While Alley and Remini had directed feedback at each other over the previous a number of years, they obtained right into a confrontation on Twitter again in February concerning what was then the early phases of Russia invading Ukraine.

After Alley stated in a since-deleted tweet that she did not know “what’s real or what is fake in this war” and provided prayer in lieu of a remark, Remini hit again: “She has no comment on these crimes against humanity? But she’s going to pray? Scientology, her ‘religion’, says Christ is a pedophile and a lie. Scientologists aren’t allowed to believe in anything else other than Scientology. So who is she praying to?”

“I don’t care what the punk a** t**** say. I believe in the power of prayer,” Alley responded, after additionally being criticized by her former Dancing With the Stars accomplice Maksim Chmerkovskiy. “I will continue to pray for the people of Ukraine. […]I pray to the same God you do. So get over your nasty selves.”

Per the Scientology web site, founder Hubbard “honored the great religious leaders of the past for the wisdom they brought to the world. He wrote that Scientology shares “the objectives set for Man by Christ, that are knowledge, good well being and immortality.”

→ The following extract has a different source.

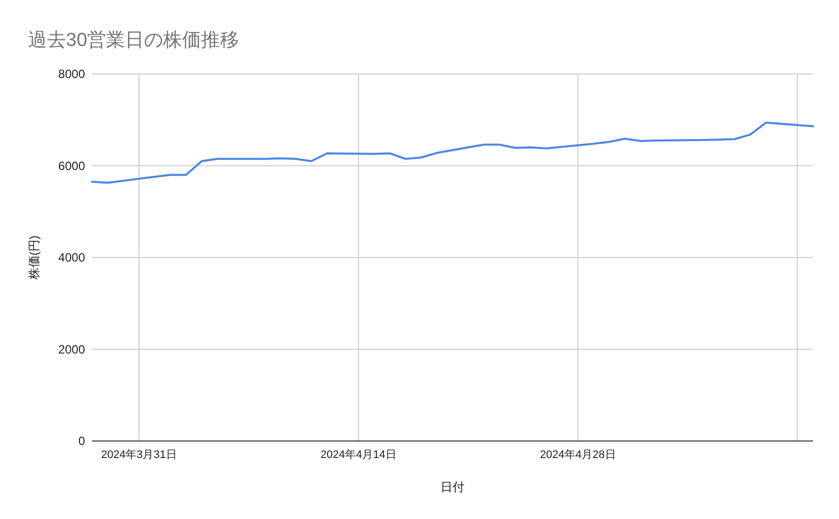 The width and height of the screenshot is (839, 519). What do you see at coordinates (72, 166) in the screenshot?
I see `y-tick-label: 6000` at bounding box center [72, 166].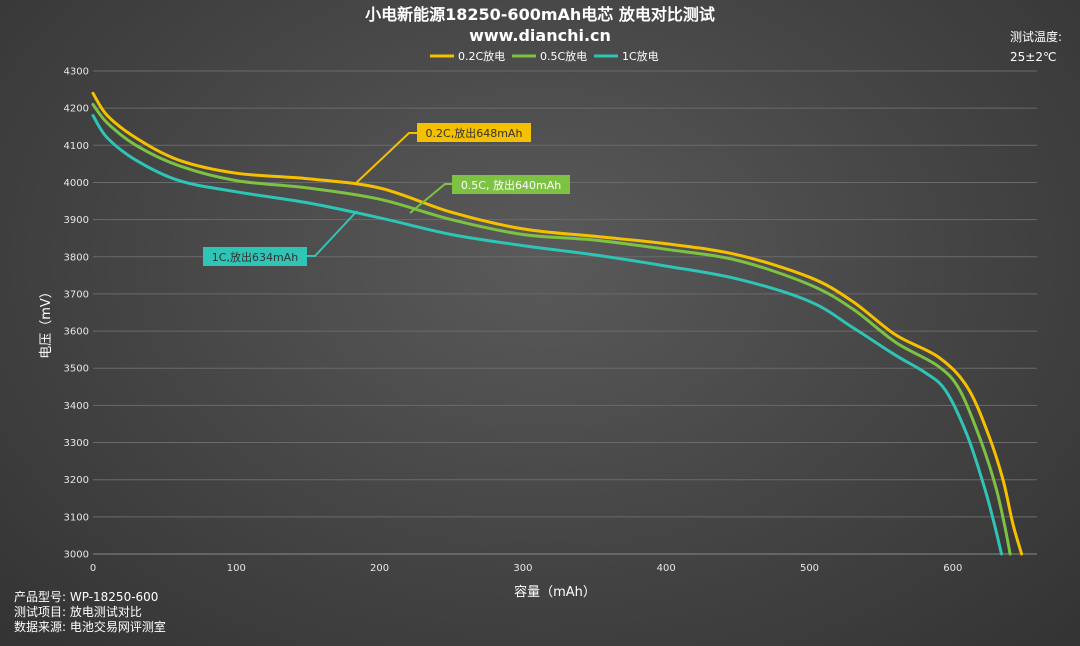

It further states that Scientology “completely” has a concept of God, noting that “the idea of God is expressed because the Eighth Dynamic—the urge towards existence as infinity. This can also be recognized because the Supreme Being.”

Speaking with Rolling Stone, Remini said that she is holding onto hope that Alley’s adult children will one day walk away from Scientology.

“Although Scientologists do not imagine in prayers, my prayers do exit to her two kids, who at the moment are with out their mother,” she said. “I hope they will, at some point, free themselves of this harmful and poisonous group.”

Newsweek has reached out to representatives of the Church of Scientology for comment.